As Gophers fans reveled on a warm Southern California night, P.J. Fleck took questions in a cramped room under the Rose Bowl stands. His Gophers football team had just defeated UCLA 21-17 on a touchdown in the game's final 30 seconds, and the coach wore both the look of achievement and relief.
"I mean, we need a bye. I've never met a bye at a wrong time," he said. "We are beat up. We are held together by tape, bubble gum and straw."
Fleck and his Gophers have the first of two byes this week — the other is Nov. 16 — and with it comes a chance to recover, reset and recruit. They enter the break with a 4-3 overall record and a 2-2 Big Ten mark boosted by a sweep of the California teams. Both Saturday's result and the 24-17 win over then-No. 11 USC on Oct. 5 required fourth-quarter comebacks. Either game could have pivoted the other way, making for a lost season, but the tape, bubble gum and straw held together just enough against the Trojans and Bruins to re-energize the fan base.

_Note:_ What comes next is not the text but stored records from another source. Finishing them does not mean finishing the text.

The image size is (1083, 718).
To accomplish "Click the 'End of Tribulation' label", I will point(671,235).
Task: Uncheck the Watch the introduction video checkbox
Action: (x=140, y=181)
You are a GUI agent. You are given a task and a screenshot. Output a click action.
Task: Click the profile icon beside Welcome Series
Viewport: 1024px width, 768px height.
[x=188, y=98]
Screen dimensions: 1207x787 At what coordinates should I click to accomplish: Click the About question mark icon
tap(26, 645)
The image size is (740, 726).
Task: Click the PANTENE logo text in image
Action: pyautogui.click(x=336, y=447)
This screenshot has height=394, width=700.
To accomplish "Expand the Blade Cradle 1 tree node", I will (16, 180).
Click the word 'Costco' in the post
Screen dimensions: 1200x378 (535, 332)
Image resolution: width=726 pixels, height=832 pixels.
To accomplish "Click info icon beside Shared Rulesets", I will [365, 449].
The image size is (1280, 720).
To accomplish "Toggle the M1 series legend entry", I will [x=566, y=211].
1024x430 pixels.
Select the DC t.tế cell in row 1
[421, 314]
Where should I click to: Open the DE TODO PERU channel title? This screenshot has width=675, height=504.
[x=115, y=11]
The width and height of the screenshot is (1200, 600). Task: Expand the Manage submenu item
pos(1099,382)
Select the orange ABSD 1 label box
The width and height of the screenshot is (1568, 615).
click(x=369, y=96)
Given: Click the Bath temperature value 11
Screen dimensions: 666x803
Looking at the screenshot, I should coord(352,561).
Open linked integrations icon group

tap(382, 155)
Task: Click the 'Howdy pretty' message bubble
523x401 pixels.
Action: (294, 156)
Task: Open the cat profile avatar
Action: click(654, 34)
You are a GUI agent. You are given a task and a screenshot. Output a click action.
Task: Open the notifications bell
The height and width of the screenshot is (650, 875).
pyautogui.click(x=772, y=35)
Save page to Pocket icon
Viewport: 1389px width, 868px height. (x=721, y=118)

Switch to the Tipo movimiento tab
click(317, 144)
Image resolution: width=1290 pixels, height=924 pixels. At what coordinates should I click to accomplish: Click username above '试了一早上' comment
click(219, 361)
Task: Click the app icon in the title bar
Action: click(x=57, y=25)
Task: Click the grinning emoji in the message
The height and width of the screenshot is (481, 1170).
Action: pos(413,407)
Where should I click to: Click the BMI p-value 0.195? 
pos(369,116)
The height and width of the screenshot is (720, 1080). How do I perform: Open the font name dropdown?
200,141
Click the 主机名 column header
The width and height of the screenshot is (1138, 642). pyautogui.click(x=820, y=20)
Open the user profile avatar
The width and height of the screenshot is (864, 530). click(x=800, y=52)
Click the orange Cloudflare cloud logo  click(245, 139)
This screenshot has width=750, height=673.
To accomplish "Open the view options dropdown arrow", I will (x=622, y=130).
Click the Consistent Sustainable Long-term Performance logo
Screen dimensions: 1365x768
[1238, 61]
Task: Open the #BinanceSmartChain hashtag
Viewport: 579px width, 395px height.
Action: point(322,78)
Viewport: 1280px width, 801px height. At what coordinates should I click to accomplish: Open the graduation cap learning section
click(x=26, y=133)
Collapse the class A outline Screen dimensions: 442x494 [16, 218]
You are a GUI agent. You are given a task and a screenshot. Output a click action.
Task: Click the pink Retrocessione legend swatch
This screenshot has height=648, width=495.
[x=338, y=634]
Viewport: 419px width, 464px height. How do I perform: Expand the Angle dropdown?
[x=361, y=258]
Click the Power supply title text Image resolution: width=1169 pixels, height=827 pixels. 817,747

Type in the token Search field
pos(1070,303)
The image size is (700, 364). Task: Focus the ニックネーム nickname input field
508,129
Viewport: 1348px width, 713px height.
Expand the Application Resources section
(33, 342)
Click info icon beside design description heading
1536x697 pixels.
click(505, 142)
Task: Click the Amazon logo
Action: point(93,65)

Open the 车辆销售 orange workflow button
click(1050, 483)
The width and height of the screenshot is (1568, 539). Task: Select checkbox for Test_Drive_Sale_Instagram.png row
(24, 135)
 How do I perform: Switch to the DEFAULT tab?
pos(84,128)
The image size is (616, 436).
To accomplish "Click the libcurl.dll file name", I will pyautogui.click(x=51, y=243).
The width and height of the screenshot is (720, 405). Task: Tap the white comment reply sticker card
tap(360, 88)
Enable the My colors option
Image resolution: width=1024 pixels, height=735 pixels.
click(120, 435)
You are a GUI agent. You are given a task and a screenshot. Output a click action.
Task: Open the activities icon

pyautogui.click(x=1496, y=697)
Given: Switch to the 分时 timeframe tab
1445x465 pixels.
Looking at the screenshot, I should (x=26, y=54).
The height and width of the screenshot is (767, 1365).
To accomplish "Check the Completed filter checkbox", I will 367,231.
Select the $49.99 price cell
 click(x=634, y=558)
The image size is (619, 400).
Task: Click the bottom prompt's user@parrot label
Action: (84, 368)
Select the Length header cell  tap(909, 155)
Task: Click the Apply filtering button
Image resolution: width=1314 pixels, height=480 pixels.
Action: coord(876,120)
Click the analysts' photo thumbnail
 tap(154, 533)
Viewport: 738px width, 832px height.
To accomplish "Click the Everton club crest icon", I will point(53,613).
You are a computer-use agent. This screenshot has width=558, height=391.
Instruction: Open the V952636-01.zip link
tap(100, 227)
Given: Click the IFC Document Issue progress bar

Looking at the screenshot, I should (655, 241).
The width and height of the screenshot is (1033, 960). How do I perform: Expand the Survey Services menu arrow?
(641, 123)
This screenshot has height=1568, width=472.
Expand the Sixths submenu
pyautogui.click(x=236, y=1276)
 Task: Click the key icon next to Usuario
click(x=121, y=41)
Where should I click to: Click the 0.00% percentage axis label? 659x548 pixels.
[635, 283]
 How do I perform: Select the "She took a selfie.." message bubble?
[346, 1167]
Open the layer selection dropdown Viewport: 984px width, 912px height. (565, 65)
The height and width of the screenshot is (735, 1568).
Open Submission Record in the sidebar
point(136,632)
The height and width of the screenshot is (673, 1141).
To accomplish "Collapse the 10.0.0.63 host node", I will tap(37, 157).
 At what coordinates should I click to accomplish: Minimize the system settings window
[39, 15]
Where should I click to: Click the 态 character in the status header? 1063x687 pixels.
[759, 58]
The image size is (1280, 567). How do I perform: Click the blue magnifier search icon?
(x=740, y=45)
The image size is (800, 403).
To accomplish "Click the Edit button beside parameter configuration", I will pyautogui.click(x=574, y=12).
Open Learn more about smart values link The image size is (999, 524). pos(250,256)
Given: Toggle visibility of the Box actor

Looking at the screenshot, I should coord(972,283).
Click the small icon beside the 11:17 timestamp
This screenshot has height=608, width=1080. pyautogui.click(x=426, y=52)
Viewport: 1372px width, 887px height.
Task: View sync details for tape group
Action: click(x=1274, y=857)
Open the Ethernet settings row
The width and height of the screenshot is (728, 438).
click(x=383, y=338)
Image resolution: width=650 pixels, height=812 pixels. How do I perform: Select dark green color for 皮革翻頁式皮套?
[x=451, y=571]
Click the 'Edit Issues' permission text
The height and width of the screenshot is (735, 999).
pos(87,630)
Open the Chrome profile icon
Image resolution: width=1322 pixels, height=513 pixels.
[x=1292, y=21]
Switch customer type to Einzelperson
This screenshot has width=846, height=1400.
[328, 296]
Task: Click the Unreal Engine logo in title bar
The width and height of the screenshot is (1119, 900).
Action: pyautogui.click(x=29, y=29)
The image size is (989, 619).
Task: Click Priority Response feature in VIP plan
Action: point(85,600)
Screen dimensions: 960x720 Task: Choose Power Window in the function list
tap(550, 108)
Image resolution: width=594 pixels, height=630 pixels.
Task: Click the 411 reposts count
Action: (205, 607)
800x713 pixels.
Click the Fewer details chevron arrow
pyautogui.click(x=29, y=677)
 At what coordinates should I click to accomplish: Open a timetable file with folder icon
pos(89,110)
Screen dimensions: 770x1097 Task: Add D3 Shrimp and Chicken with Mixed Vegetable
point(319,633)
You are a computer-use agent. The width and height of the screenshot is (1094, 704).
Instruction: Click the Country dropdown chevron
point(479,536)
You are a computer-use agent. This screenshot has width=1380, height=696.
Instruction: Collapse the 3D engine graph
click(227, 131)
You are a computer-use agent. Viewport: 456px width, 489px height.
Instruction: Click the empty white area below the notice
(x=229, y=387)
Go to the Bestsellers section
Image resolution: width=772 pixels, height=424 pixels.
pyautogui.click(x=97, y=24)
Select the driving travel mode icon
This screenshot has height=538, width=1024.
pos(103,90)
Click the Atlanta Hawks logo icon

Just where the Gophers go from here will in large part be determined by the three-week stretch that is bookended by the two bye weeks. Starting with the Oct. 26 home game against Maryland and continuing with trips to Illinois on Nov. 2 and Rutgers on Nov. 9, the Gophers face three teams that pretty much reside in their weight class.
The Terrapins (3-3, 0-3) have lost two in a row and are host to USC on Saturday. The Fighting Illini (5-1, 2-1) are ranked No. 22 in the AP poll but play No. 24 Michigan and No. 2 Oregon over the next two weeks and just gave up 49 points to lowly Purdue. The Scarlet Knights (4-2, 1-2) mustered only one touchdown each game in back-to-back losses to Nebraska and Wisconsin.
That's not to say those contests are gimmes for the Gophers, who've had four of their five games against FBS opponents decided by seven points or fewer. Minnesota's road back from a 2-3 start to bowl eligibility will require two more wins, and the team has shown that it can both hang with defending national champion Michigan in the Big House and also dig itself a 10-0 hole against 1-5 UCLA.
What's trending well for the Gophers as of late is what happens when a graduate transfer senior and a true freshman phenom get the football in their hands.
Quarterback Max Brosmer engineered the comeback wins over USC and UCLA and nearly led the Gophers back from a three-TD deficit in a 27-24 loss at Michigan. He's been at his best in the fourth quarter, leading six touchdown drives in those three games.
The leadership of Brosmer, a three-year starter at New Hampshire before joining the Gophers, has been key. He organized a trip with his offensive skill position teammates to his parents' Georgia home in May for training and bonding, and it's paying off this fall. An example: his 27-yard pass to Daniel Jackson that moved the ball to the UCLA 21-yard line with 1:50 left.
"We hadn't thrown that ball in weeks, but we threw that a lot in the summer and a lot in the offseason workouts," Brosmer said Tuesday during a KFAN radio show. "That is an example of how stuff like that comes to fruition on the field."
On that winning drive against UCLA, Brosmer went 5-for-7 for 56 yards with completions to tight end Jameson Geers, wideouts Jackson, Elijah Spencer and Le'Meke Brockington and running back Darius Taylor for the TD. All of those players were on the Georgia trip.
The Gophers' other game-changer has been true freshman safety Koi Perich of Esko, Minn. He helped Minnesota rally at Michigan with a 60-yard punt return in the fourth quarter that set up a touchdown. A week later, he forced a fumble that ended a USC drive deep in Minnesota territory and sealed the victory with a leaping interception in the end zone.
He did it again against UCLA, diving for a third-quarter interception that the Gophers cashed in with a touchdown and intercepting the Bruins' Hail Mary pass in front of the end zone as time expired.
Pro Football Focus gives Perich a grade of 91.2, which is its best among true freshmen, regardless of position.
"Every chance he touches the ball, you're like, 'Wow, what is he going to do with it?' " Fleck said.